Pull out every line in the data that has the string "computer" in it.

» **DATA**
- - - - -

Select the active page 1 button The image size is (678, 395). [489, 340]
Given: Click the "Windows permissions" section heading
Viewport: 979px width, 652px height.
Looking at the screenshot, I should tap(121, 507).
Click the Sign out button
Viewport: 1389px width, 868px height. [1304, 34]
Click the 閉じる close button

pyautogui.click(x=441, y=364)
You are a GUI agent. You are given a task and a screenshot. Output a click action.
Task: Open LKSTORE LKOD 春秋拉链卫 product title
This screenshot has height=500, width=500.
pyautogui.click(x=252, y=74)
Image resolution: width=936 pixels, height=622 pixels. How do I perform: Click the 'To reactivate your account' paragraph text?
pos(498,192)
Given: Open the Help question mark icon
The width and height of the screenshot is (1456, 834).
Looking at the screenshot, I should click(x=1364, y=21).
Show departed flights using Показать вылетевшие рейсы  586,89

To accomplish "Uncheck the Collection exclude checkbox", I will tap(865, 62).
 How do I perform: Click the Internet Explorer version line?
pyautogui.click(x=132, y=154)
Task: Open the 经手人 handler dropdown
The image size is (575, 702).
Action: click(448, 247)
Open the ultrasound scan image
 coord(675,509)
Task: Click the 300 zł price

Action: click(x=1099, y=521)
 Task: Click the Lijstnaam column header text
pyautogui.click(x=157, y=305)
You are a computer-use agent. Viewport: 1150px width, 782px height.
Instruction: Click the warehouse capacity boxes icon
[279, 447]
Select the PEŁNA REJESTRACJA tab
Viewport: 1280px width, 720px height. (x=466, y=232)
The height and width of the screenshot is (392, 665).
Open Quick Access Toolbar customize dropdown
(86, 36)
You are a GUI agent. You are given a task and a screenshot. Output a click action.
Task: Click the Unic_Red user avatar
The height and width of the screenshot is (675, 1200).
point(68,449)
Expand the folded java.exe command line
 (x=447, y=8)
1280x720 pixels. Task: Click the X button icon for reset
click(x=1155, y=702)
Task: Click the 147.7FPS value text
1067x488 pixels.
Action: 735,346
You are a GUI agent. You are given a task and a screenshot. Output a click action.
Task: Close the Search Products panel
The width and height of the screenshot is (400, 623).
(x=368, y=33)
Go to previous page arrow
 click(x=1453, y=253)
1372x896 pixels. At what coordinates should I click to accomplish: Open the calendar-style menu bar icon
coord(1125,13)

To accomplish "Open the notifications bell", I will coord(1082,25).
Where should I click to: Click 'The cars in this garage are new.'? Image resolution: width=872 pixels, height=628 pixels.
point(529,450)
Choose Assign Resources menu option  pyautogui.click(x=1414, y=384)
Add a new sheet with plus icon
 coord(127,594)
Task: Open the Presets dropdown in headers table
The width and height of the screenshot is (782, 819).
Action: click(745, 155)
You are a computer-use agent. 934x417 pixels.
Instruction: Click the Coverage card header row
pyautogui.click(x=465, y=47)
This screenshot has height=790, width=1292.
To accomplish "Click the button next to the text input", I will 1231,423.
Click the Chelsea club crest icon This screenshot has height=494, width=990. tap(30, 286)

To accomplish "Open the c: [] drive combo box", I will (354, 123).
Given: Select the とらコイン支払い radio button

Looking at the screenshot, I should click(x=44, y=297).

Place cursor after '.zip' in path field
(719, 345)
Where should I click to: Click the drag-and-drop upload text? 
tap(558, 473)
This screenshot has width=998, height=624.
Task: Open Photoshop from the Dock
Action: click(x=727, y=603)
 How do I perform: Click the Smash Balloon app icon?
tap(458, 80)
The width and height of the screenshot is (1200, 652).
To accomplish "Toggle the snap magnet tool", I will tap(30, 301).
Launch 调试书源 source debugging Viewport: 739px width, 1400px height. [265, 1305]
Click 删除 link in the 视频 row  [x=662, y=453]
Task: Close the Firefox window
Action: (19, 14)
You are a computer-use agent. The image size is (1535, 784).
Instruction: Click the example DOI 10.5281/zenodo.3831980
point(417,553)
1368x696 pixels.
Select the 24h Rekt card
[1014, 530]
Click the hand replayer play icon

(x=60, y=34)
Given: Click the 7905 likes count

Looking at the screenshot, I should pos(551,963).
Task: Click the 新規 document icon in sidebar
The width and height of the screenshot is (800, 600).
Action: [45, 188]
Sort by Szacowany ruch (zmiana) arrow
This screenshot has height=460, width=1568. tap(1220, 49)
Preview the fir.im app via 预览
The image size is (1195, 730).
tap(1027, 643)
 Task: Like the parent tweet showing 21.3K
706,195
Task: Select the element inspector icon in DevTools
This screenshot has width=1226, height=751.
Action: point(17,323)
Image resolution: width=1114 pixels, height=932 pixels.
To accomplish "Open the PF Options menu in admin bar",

- - - - -

» **ANSWER TO THIS PROBLEM**
You are a computer-use agent. Viewport: 1150px width, 782px height.
You are a computer-use agent. 934x417 pixels.
You are a computer-use agent. The image size is (1535, 784).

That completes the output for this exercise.